We have pursued a research study to identify brain somatic mosaicism, using next-generation sequencing (NGS) technologies, in patients with treatment refractory epilepsy who have undergone surgical resection of affected brain tissue.

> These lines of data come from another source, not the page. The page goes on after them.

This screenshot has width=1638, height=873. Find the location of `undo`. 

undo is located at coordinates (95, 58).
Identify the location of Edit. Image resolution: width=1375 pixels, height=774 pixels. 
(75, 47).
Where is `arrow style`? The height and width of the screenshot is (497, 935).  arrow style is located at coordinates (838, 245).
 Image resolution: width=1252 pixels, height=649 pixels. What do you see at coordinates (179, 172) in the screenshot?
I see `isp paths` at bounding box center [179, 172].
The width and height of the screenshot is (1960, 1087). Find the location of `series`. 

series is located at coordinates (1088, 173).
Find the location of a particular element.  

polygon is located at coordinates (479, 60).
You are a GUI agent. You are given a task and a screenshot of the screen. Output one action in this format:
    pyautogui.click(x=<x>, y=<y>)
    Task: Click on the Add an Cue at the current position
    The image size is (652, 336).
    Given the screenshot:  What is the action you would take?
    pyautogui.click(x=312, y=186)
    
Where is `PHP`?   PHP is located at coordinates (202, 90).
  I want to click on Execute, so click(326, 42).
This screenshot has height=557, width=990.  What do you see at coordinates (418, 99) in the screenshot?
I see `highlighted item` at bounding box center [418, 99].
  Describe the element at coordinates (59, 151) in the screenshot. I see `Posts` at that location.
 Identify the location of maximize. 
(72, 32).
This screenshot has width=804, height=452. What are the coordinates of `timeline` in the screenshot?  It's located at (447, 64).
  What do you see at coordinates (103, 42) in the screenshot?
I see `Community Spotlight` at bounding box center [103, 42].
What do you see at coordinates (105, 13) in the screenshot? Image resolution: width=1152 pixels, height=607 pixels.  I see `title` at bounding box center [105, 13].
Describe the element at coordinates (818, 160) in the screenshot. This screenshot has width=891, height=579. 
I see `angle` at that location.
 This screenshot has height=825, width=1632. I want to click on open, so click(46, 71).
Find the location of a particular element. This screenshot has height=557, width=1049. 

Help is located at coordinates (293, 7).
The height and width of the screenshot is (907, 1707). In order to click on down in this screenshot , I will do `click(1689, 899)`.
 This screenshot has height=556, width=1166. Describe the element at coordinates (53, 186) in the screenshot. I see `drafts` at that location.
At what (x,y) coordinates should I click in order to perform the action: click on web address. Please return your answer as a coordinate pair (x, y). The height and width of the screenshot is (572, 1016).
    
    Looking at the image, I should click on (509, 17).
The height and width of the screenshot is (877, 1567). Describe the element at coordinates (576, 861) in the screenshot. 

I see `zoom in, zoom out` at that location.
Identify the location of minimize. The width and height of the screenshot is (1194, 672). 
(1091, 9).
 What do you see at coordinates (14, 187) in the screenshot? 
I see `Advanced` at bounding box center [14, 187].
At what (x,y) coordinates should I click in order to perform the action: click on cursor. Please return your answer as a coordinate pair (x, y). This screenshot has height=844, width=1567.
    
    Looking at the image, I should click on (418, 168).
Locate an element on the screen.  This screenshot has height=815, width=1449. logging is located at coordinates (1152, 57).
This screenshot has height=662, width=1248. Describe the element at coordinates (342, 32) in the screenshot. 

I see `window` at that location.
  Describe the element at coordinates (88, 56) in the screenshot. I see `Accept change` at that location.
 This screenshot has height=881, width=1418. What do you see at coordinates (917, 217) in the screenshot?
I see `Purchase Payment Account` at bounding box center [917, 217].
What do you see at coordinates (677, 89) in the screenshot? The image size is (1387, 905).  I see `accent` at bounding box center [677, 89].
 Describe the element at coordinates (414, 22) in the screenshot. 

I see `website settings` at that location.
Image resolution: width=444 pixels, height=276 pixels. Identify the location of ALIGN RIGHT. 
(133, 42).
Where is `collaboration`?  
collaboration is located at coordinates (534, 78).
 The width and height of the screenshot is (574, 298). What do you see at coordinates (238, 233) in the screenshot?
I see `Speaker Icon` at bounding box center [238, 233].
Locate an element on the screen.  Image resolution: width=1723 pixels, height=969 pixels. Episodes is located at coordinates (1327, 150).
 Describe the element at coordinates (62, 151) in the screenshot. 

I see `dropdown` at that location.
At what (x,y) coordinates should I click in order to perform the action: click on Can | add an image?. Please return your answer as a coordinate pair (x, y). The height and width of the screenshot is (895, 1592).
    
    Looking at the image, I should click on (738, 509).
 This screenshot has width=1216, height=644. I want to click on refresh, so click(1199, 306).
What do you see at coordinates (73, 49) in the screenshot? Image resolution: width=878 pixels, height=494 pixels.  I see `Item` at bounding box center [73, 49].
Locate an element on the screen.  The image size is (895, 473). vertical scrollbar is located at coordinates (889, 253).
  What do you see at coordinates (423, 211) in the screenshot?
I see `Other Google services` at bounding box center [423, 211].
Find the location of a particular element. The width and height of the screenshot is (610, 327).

We used an integrated combination of NGS techniques and conventional approaches (radiology, histopathology, and electrophysiology) to comprehensively characterize multiple brain regions from a single patient with intractable epilepsy. We present a 3-year-old male patient with West syndrome and intractable tonic seizures in whom we identified a pathogenic frameshift somatic variant in , present at a range of variant allele fractions (4.2%-19.5%) in 12 different brain tissues detected by targeted sequencing. The proportion of the variant correlated with severity and location of neurophysiology and neuroimaging abnormalities for each tissue.
Our findings support the importance of tissue-based sequencing and highlight a correlation in our patient between variant allele fractions and the severity of epileptogenic phenotypes in different brain tissues obtained from a grid-based resection of clinically defined epileptogenic regions.
许多针对小儿难治性癫痫的基因研究主要集中在患者血液中发现的遗传性、先天性基因缺陷。最近,研究揭示了与癫痫相关的体细胞镶嵌现象,其中基因变异仅存在于一部分脑细胞中。我们假设组织特异性体细胞镶嵌现象是癫痫的一种重要遗传病因,并旨在发现癫痫受累脑组织中的体细胞改变。
我们开展了一项研究,利用下一代测序(NGS)技术,在接受了受累脑组织手术切除的难治性癫痫患者中识别脑体细胞镶嵌现象。
我们使用了NGS技术与传统方法(放射学、组织病理学和电生理学)的综合组合,以全面表征一名难治性癫痫患者的多个脑区。我们报告了一名患有韦斯特综合征和难治性强直发作的3岁男性患者,在该患者中,我们通过靶向测序在检测的12种不同脑组织中,于[具体基因]中鉴定出一个致病性移码体细胞变异,变异等位基因分数范围为4.2% - 19.5%。该变异的比例与每个组织的神经生理学和神经影像学异常的严重程度及位置相关。
我们的研究结果支持基于组织的测序的重要性,并突出了在我们的患者中,变异等位基因分数与从临床定义的致痫区域基于网格的切除所获得的不同脑组织中癫痫发作表型的严重程度之间的相关性。